====== Supplied records

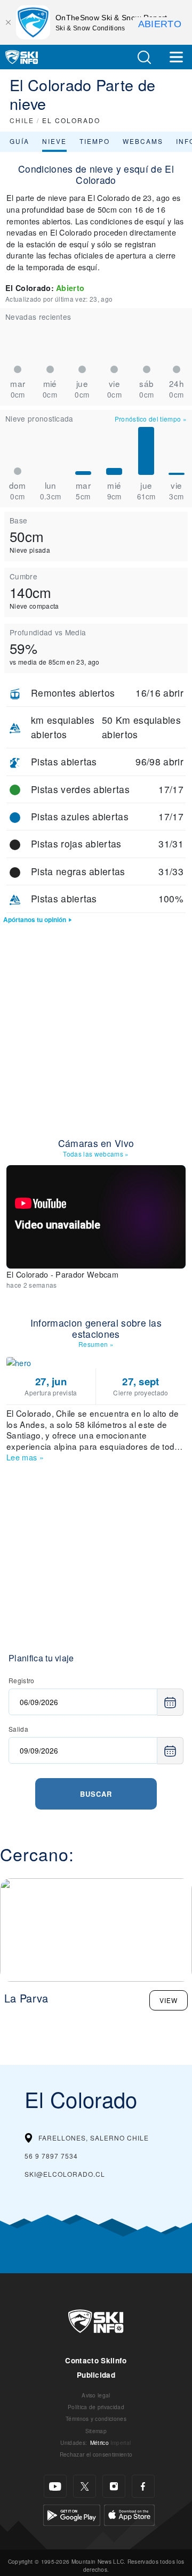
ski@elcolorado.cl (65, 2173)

============
====== Supplied records

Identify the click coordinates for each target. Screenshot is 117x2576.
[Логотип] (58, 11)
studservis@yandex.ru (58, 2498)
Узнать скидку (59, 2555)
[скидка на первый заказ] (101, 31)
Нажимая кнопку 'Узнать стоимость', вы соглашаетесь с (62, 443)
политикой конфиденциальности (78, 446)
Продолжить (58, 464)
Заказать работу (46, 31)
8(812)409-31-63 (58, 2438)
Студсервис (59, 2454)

============

Exercise: One stretch of the lines above is wanted, from the line that contains "[Логотип] (58, 11)" through the line that contains "Студсервис (59, 2454)". Output it exactly.

Reply to the task:
[Логотип] (58, 11)
studservis@yandex.ru (58, 2498)
Узнать скидку (59, 2555)
[скидка на первый заказ] (101, 31)
Нажимая кнопку 'Узнать стоимость', вы соглашаетесь с (62, 443)
политикой конфиденциальности (78, 446)
Продолжить (58, 464)
Заказать работу (46, 31)
8(812)409-31-63 (58, 2438)
Студсервис (59, 2454)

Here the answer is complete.